--- Supplied data Enclosed Below ---

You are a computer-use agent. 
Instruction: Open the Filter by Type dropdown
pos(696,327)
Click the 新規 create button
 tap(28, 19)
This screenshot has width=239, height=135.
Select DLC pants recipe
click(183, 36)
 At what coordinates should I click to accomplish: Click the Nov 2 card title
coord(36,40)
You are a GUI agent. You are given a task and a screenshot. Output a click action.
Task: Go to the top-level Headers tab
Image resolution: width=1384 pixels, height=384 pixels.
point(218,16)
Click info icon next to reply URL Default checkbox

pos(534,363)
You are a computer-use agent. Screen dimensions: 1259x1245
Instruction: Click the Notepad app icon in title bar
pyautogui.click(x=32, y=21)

--- End of Enclosed Supplied data ---
--- Supplied data Enclosed Below ---

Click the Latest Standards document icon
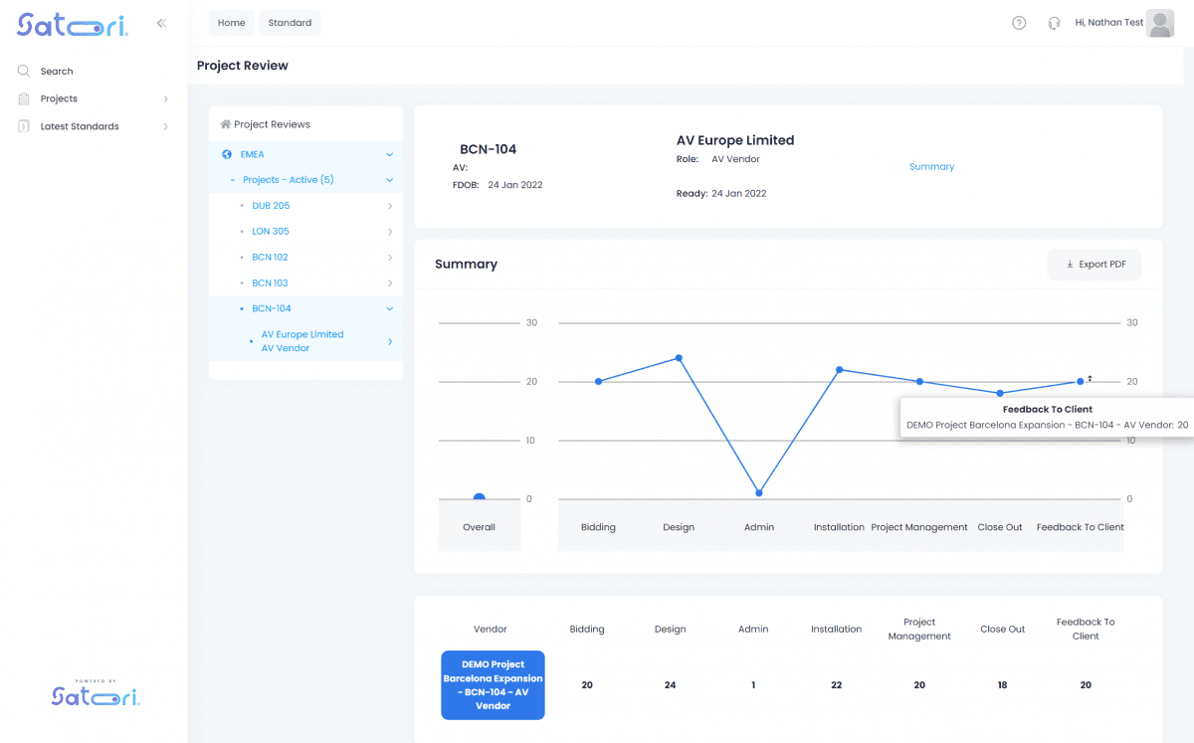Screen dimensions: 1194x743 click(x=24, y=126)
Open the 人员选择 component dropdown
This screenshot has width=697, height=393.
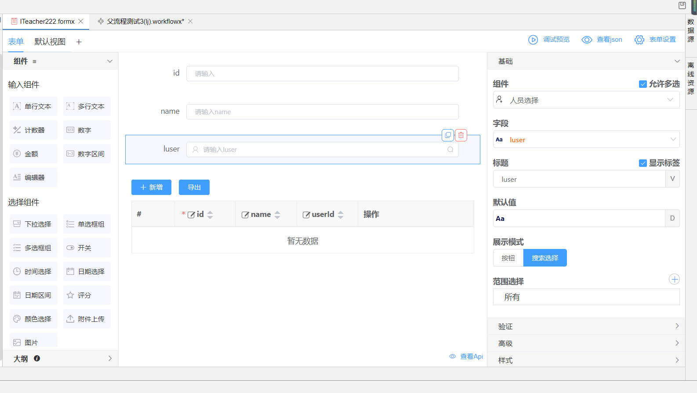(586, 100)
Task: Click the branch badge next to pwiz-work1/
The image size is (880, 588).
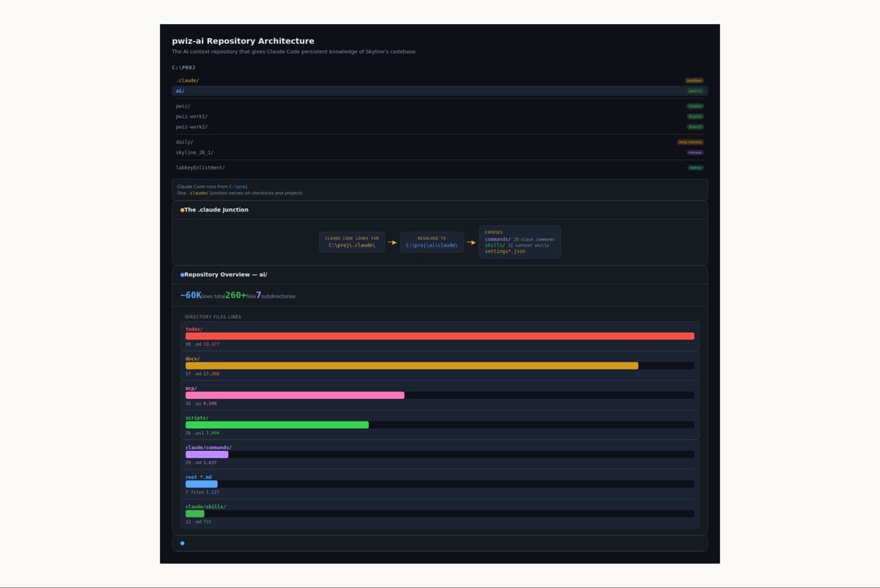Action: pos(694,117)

--- End of Enclosed Supplied data ---

The count, and nothing else: how many lines of the entries contain the word "computer"?

2